> [The task]: Will you quote all of the entries, word for word?

--- Material provided Enclosed Below ---

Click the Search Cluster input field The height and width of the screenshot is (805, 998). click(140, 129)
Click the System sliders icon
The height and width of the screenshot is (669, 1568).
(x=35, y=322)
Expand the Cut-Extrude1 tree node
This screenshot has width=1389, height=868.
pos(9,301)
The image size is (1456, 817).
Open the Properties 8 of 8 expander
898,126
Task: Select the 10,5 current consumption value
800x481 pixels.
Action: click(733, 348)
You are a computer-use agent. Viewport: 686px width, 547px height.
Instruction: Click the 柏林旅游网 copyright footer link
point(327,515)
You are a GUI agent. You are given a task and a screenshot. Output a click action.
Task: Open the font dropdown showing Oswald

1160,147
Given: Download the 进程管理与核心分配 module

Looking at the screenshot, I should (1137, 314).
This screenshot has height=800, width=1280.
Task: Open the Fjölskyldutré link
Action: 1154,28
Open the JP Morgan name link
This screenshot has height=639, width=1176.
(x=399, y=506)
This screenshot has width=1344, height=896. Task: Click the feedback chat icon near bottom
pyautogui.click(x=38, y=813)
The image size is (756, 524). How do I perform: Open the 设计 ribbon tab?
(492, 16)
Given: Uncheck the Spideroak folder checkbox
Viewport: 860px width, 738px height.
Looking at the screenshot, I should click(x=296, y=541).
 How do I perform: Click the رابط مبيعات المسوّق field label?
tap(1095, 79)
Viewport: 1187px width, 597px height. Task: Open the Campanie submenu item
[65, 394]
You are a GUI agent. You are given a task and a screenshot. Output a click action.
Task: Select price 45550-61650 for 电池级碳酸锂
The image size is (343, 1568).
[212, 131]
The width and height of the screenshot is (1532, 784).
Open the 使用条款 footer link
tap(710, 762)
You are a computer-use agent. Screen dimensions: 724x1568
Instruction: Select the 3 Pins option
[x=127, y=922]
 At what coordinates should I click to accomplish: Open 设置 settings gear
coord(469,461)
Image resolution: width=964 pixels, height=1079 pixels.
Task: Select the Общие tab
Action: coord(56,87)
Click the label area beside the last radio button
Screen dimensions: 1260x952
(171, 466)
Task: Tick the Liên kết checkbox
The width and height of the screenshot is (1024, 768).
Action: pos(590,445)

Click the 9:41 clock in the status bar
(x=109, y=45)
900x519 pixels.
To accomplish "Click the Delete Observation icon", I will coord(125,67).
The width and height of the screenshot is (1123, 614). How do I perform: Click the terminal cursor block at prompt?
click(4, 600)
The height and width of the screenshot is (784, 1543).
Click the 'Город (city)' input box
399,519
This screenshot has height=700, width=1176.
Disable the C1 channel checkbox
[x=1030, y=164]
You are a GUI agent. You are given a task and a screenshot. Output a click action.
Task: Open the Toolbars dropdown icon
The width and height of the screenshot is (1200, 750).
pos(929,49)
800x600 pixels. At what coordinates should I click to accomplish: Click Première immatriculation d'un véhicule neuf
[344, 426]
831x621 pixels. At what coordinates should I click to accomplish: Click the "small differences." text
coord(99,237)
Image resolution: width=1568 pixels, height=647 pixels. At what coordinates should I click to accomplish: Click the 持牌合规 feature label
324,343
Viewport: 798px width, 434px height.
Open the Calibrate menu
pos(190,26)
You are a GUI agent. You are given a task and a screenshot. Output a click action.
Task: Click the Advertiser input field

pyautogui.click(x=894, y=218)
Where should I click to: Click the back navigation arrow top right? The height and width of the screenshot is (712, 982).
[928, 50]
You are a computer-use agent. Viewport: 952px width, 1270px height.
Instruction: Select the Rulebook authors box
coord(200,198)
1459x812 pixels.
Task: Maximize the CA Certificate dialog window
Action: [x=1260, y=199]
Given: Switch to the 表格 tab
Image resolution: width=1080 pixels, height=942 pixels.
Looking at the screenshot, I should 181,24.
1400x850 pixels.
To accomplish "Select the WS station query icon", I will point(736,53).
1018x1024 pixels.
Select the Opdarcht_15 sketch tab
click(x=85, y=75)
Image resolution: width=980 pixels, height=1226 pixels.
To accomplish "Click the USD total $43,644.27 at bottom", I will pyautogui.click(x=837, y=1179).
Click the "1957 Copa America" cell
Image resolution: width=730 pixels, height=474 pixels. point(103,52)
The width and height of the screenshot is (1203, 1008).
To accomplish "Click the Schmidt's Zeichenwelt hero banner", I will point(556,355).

--- End of Enclosed Material provided ---

> [Expected answer]:
Click the Search Cluster input field The height and width of the screenshot is (805, 998). click(140, 129)
Click the System sliders icon
The height and width of the screenshot is (669, 1568).
(x=35, y=322)
Expand the Cut-Extrude1 tree node
This screenshot has width=1389, height=868.
pos(9,301)
The image size is (1456, 817).
Open the Properties 8 of 8 expander
898,126
Task: Select the 10,5 current consumption value
800x481 pixels.
Action: click(733, 348)
You are a computer-use agent. Viewport: 686px width, 547px height.
Instruction: Click the 柏林旅游网 copyright footer link
point(327,515)
You are a GUI agent. You are given a task and a screenshot. Output a click action.
Task: Open the font dropdown showing Oswald

1160,147
Given: Download the 进程管理与核心分配 module

Looking at the screenshot, I should (1137, 314).
This screenshot has height=800, width=1280.
Task: Open the Fjölskyldutré link
Action: 1154,28
Open the JP Morgan name link
This screenshot has height=639, width=1176.
(x=399, y=506)
This screenshot has width=1344, height=896. Task: Click the feedback chat icon near bottom
pyautogui.click(x=38, y=813)
The image size is (756, 524). How do I perform: Open the 设计 ribbon tab?
(492, 16)
Given: Uncheck the Spideroak folder checkbox
Viewport: 860px width, 738px height.
Looking at the screenshot, I should click(x=296, y=541).
 How do I perform: Click the رابط مبيعات المسوّق field label?
tap(1095, 79)
Viewport: 1187px width, 597px height. Task: Open the Campanie submenu item
[65, 394]
You are a GUI agent. You are given a task and a screenshot. Output a click action.
Task: Select price 45550-61650 for 电池级碳酸锂
The image size is (343, 1568).
[212, 131]
The width and height of the screenshot is (1532, 784).
Open the 使用条款 footer link
tap(710, 762)
You are a computer-use agent. Screen dimensions: 724x1568
Instruction: Select the 3 Pins option
[x=127, y=922]
 At what coordinates should I click to accomplish: Open 设置 settings gear
coord(469,461)
Image resolution: width=964 pixels, height=1079 pixels.
Task: Select the Общие tab
Action: coord(56,87)
Click the label area beside the last radio button
Screen dimensions: 1260x952
(171, 466)
Task: Tick the Liên kết checkbox
The width and height of the screenshot is (1024, 768).
Action: pos(590,445)

Click the 9:41 clock in the status bar
(x=109, y=45)
900x519 pixels.
To accomplish "Click the Delete Observation icon", I will coord(125,67).
The width and height of the screenshot is (1123, 614). How do I perform: Click the terminal cursor block at prompt?
click(4, 600)
The height and width of the screenshot is (784, 1543).
Click the 'Город (city)' input box
399,519
This screenshot has height=700, width=1176.
Disable the C1 channel checkbox
[x=1030, y=164]
You are a GUI agent. You are given a task and a screenshot. Output a click action.
Task: Open the Toolbars dropdown icon
The width and height of the screenshot is (1200, 750).
pos(929,49)
800x600 pixels. At what coordinates should I click to accomplish: Click Première immatriculation d'un véhicule neuf
[344, 426]
831x621 pixels. At what coordinates should I click to accomplish: Click the "small differences." text
coord(99,237)
Image resolution: width=1568 pixels, height=647 pixels. At what coordinates should I click to accomplish: Click the 持牌合规 feature label
324,343
Viewport: 798px width, 434px height.
Open the Calibrate menu
pos(190,26)
You are a GUI agent. You are given a task and a screenshot. Output a click action.
Task: Click the Advertiser input field

pyautogui.click(x=894, y=218)
Where should I click to: Click the back navigation arrow top right? The height and width of the screenshot is (712, 982).
[928, 50]
You are a computer-use agent. Viewport: 952px width, 1270px height.
Instruction: Select the Rulebook authors box
coord(200,198)
1459x812 pixels.
Task: Maximize the CA Certificate dialog window
Action: [x=1260, y=199]
Given: Switch to the 表格 tab
Image resolution: width=1080 pixels, height=942 pixels.
Looking at the screenshot, I should 181,24.
1400x850 pixels.
To accomplish "Select the WS station query icon", I will point(736,53).
1018x1024 pixels.
Select the Opdarcht_15 sketch tab
click(x=85, y=75)
Image resolution: width=980 pixels, height=1226 pixels.
To accomplish "Click the USD total $43,644.27 at bottom", I will pyautogui.click(x=837, y=1179).
Click the "1957 Copa America" cell
Image resolution: width=730 pixels, height=474 pixels. point(103,52)
The width and height of the screenshot is (1203, 1008).
To accomplish "Click the Schmidt's Zeichenwelt hero banner", I will point(556,355).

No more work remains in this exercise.